Dataset records:
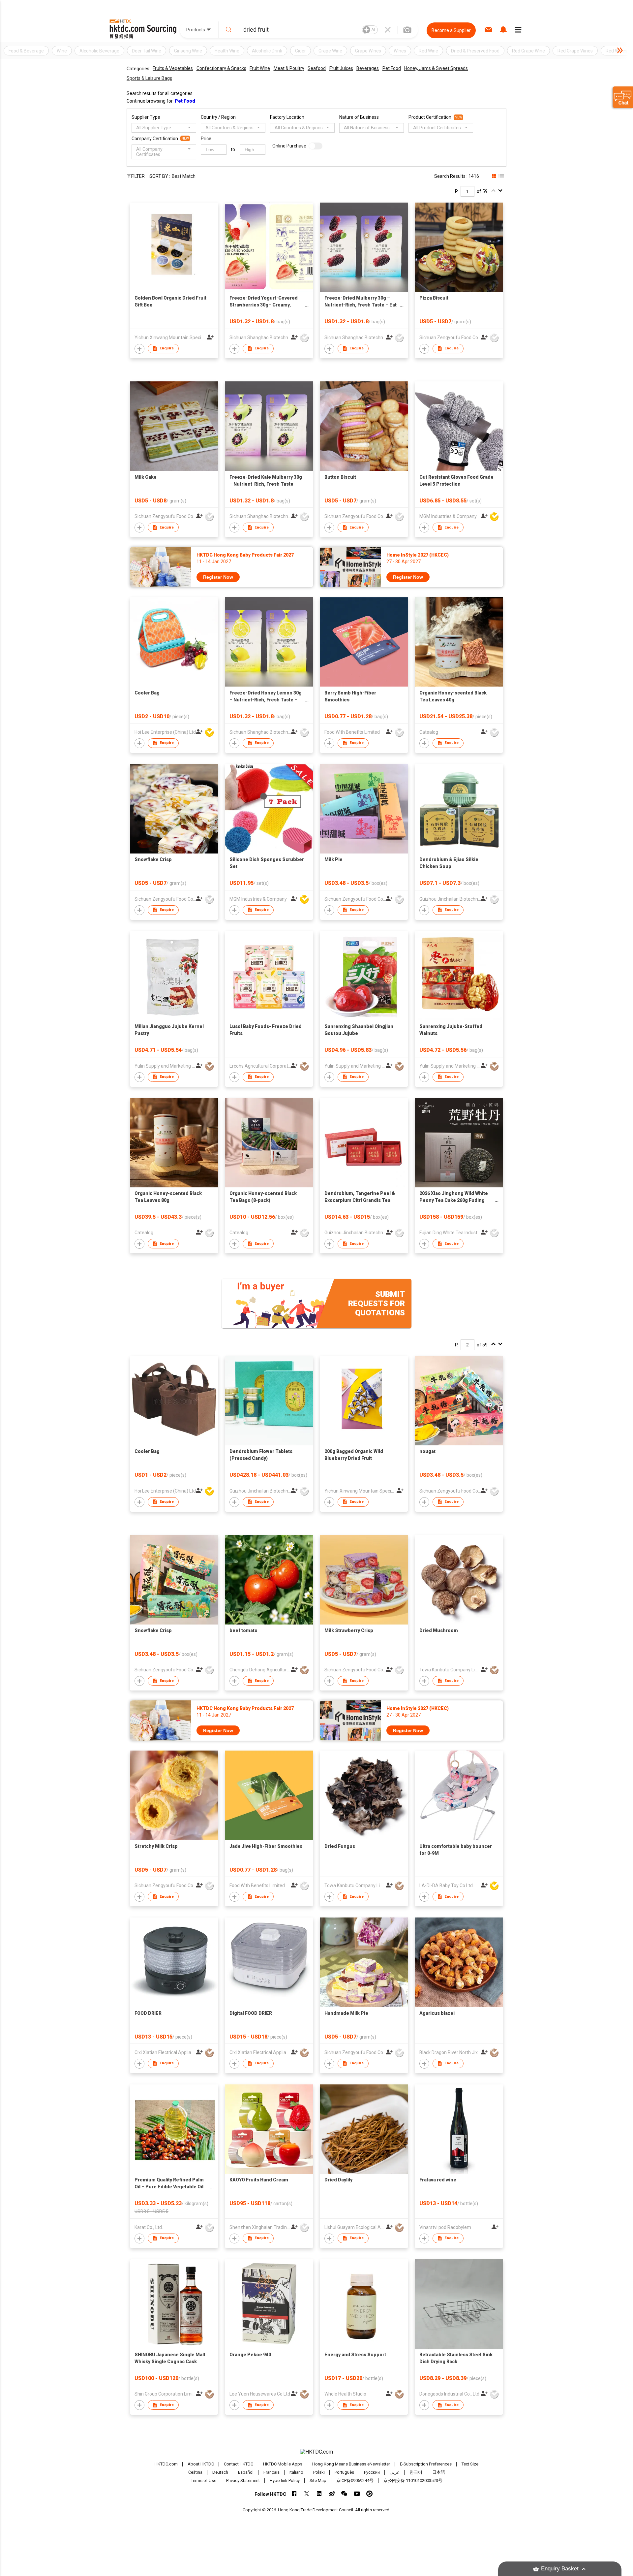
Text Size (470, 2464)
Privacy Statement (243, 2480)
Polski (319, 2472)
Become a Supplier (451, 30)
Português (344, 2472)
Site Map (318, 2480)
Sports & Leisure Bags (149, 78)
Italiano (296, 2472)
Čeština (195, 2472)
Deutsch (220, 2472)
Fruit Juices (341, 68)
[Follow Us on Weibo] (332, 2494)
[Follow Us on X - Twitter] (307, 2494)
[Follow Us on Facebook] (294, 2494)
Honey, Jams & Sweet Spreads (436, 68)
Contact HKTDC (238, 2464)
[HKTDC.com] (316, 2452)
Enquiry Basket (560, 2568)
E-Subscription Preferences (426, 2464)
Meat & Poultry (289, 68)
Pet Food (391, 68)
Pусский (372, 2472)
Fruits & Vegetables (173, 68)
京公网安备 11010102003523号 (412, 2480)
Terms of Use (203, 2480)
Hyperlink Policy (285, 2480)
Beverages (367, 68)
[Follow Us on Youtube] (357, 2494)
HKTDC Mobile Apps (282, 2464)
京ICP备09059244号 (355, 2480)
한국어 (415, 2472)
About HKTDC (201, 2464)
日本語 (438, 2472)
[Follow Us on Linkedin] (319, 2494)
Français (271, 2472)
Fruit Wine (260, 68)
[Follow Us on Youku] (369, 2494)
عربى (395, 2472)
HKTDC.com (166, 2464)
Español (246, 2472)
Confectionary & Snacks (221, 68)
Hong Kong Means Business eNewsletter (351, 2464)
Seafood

Your goal: The records, exactly as written but without images, should be returned.

Written response:
Text Size (470, 2464)
Privacy Statement (243, 2480)
Polski (319, 2472)
Become a Supplier (451, 30)
Português (344, 2472)
Site Map (318, 2480)
Sports & Leisure Bags (149, 78)
Italiano (296, 2472)
Čeština (195, 2472)
Deutsch (220, 2472)
Fruit Juices (341, 68)
[Follow Us on Weibo] (332, 2494)
[Follow Us on X - Twitter] (307, 2494)
[Follow Us on Facebook] (294, 2494)
Honey, Jams & Sweet Spreads (436, 68)
Contact HKTDC (238, 2464)
[HKTDC.com] (316, 2452)
Enquiry Basket (560, 2568)
E-Subscription Preferences (426, 2464)
Meat & Poultry (289, 68)
Pet Food (391, 68)
Pусский (372, 2472)
Fruits & Vegetables (173, 68)
京公网安备 11010102003523号 (412, 2480)
Terms of Use (203, 2480)
Hyperlink Policy (285, 2480)
Beverages (367, 68)
[Follow Us on Youtube] (357, 2494)
HKTDC Mobile Apps (282, 2464)
京ICP备09059244号 (355, 2480)
한국어 (415, 2472)
About HKTDC (201, 2464)
日本語 (438, 2472)
[Follow Us on Linkedin] (319, 2494)
Français (271, 2472)
Fruit Wine (260, 68)
[Follow Us on Youku] (369, 2494)
عربى (395, 2472)
HKTDC.com (166, 2464)
Español (246, 2472)
Confectionary & Snacks (221, 68)
Hong Kong Means Business eNewsletter (351, 2464)
Seafood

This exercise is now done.